◆ **Brief**:
In the article about Britain's atomic power program, where will the nuclear operating engineers learn their trade?

Monday, Feb. 28, 1955
Atom-Powered Britain
In a calm, confident white paper, Britain's Ministry of Fuel and Power told last week how it plans to make Britain an atom-powered nation. The changeover will be gradual, but the program is much more ambitious than any officially advanced in the U.S.
The paper points out that Britain is a growing industrial nation that depends for energy almost entirely on coal. But Britain's coal resources are failing and the country has almost no oil. To the Fuel Ministry, nuclear power thus seems a heaven-sent answer. It will cost at first about 7 mills per kilowatt-hour. Even if this cost does not fall in the future, as is likely because of technical improvements, it will still be competitive with power from British coal.
Private & Non-Military. A striking feature of the program is that it seems to be independent of atomic weapons production. Britain's Atomic Energy Authority is not so all-embracing as the U.S. Atomic Energy Commission. It is concerned with research and development, and its part in the power program will be to give scientific advice and to train engineers. Private enterprise will design and build the nuclear power plants, much as if they were conventional steam plants. They will be paid for and operated by the government-controlled Electricity Authorities.
Preliminary work is already in progress. By 1957, says the ministry, the first full-scale power stations should reach the ground-breaking stage. Meanwhile, the nuclear operating engineers will learn their trade at the Calder Hall experimental generating station, which is approaching completion, and will be feeding 50,000 kw. of atomic electricity into the high lines in 1956.
Britain's government-owned atomic industries already produce plutonium and uranium 235 for military purposes, but the Fuel Ministry apparently plans to get along without much help from them. Its first four full-sized stations (100,000 to 200,000 kw. each) will burn natural uranium, turning a little of the nonfissionable U-238 into plutonium. When enough plutonium is available, more efficient reactors will use it as fuel, some of them turning comparatively cheap thorium into fissionable U-233. Eventually Britain will build breeder reactors that produce more fuel than they consume.
Plenty of Fuel. In ten years, the ministry reckons, its nuclear power plants will be grinding out about 2,000,000 kw. During the following decade they will multiply fast enough to take care of all needs for additional electricity, rising toward 15 million kw. by 1975. The ministry does not anticipate trouble with uranium supply. "Recent evidence," it says guardedly, "suggests that uranium is more plentiful than was once thought." Available also is "the substitute fuel thorium, which should be available in considerable quantities if it is required."
In pushing the reactor program, Britain has more than domestic power in mind. "We must look forward," says the white paper, "to the time when a valuable export trade can be built up. The experience gained by British industry in designing and building nuclear power stations during the next ten years should lay the foundations for a rapid expansion both at home and overseas . . . We shall then be in a position to fulfill our traditional role as an exporter of skill."

◆ **Recorded information**:
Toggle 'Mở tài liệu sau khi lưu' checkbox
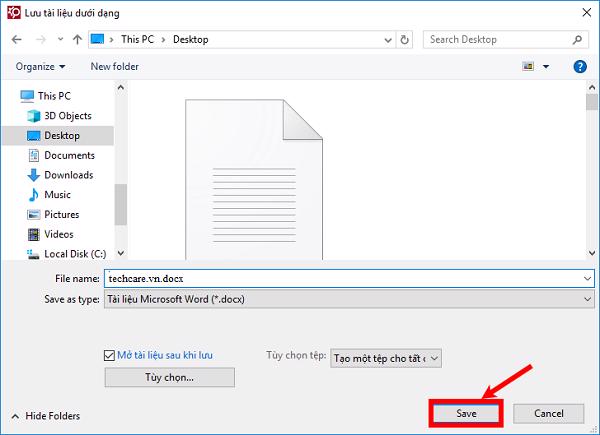The width and height of the screenshot is (600, 435). pyautogui.click(x=110, y=355)
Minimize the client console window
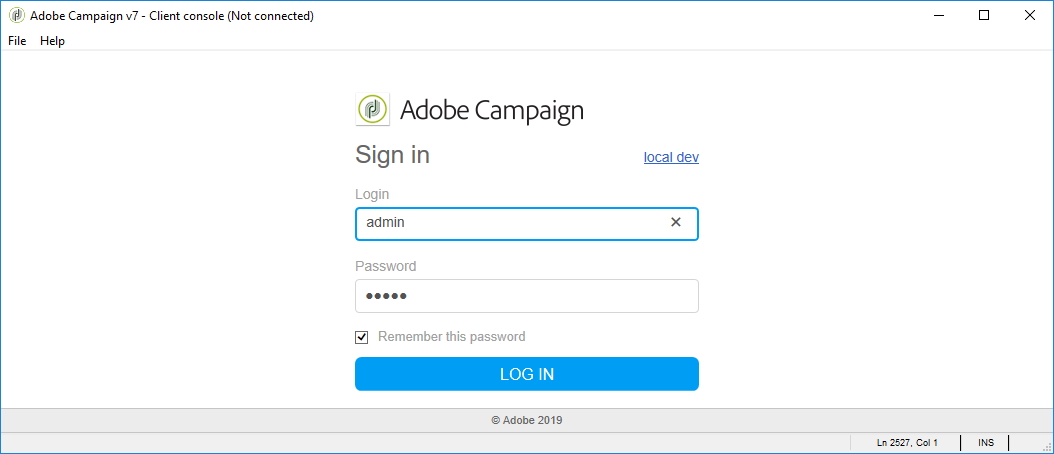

◆ **The answer**:
At the Calder Hall experimental generating station.